I should have paid attention to that lesson this Christmas when I went to Alabama to visit my parents. We have a basic tradition in my family. I drive down on Christmas. We hit a few Christmas sales on the day after, and then we go out to eat for my mother’s birthday on the 27th. So usually one book is enough for the trip. Besides, I had learned that books are heavy travel companions when I’m only going to get to one anyway.
But this year, plans changed. My brother-in-law, a fire fighter, had to work on Christmas day, so I went down on Christmas Eve. That was not a huge change to my plans. But the snow on Christmas Day was. My parents live out in the country on the other side of a mountain. Not only do I have to go over the mountain to get home; we have to go over this same mountain to do any shopping or eating out. And my parents truly do live in a rural area; their neighbors across the road are cows and goats. Suddenly, there was a chance that I could be in Alabama for several more days than I’d planned.
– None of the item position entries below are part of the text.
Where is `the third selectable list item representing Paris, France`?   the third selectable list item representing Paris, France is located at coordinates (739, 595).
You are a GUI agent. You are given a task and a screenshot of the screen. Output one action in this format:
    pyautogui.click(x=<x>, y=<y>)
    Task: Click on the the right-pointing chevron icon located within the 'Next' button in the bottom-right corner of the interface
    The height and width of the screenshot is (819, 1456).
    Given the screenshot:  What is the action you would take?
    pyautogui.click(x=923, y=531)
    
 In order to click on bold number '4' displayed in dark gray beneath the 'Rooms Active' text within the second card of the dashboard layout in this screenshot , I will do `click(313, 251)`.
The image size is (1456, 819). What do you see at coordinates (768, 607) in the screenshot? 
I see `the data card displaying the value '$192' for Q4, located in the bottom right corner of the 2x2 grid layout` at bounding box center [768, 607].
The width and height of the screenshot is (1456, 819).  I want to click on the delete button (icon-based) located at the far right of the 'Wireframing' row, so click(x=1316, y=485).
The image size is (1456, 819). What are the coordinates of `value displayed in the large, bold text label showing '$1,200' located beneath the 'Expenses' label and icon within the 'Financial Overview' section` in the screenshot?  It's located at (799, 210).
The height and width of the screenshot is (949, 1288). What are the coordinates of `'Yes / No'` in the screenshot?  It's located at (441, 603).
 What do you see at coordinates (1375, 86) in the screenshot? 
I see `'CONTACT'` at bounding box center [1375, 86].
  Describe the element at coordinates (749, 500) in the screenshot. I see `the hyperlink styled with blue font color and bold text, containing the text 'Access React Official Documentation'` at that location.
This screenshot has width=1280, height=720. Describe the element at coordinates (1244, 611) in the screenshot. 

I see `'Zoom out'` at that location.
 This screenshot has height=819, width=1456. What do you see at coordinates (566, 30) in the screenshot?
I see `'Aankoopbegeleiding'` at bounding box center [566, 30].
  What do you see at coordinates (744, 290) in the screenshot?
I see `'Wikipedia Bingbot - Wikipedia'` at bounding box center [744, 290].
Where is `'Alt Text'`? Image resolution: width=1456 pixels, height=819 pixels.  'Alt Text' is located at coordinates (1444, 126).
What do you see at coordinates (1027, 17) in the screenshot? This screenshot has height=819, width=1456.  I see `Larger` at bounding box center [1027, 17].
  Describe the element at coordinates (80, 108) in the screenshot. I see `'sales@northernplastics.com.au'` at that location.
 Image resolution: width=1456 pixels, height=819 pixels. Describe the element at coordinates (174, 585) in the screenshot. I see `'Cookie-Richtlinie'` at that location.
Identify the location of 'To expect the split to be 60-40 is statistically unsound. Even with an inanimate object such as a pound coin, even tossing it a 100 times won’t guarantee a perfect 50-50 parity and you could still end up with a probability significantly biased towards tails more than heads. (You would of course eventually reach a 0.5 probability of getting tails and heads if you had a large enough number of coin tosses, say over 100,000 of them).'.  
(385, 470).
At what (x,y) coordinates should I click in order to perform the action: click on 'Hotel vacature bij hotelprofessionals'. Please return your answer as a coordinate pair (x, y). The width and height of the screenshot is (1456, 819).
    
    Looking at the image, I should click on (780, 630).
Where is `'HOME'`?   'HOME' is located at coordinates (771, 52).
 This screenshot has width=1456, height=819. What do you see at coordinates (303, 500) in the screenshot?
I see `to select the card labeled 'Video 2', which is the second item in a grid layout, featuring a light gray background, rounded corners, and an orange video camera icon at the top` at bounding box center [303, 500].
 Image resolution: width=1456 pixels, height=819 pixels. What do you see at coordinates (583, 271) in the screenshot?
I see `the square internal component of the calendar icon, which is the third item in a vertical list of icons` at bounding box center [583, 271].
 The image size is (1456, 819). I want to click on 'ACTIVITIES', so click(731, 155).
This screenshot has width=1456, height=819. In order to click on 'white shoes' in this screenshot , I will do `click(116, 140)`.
I was fortunate enough to have food, shelter, electricity, and my cell phone. But what I didn’t have were books. I only brought one. And I had only brought my bedtime book, the book I read after everyone else has gone to bed. But suddenly, I needed books to fill up the afternoon when my Dad was watching television in my bedroom. (For most of the year, that’s his den.) While I could read in the living room, it was not a place for uninterrupted reading since my mom likes to tell me about tidbits she’s reading in the newspaper, little things that happened in a restaurant weeks before, or what’s happening out in the neighbor’s yard. My mom has this stream of consciousness thing going that ignores what others might be doing in the same room :).
Luckily, by the 26th, we were able to get out and the next day, the streets were perfectly safe. And I came on back home. But the lesson has been learned. Even if I have to buy an e-reader, I will never again travel without a selection of books.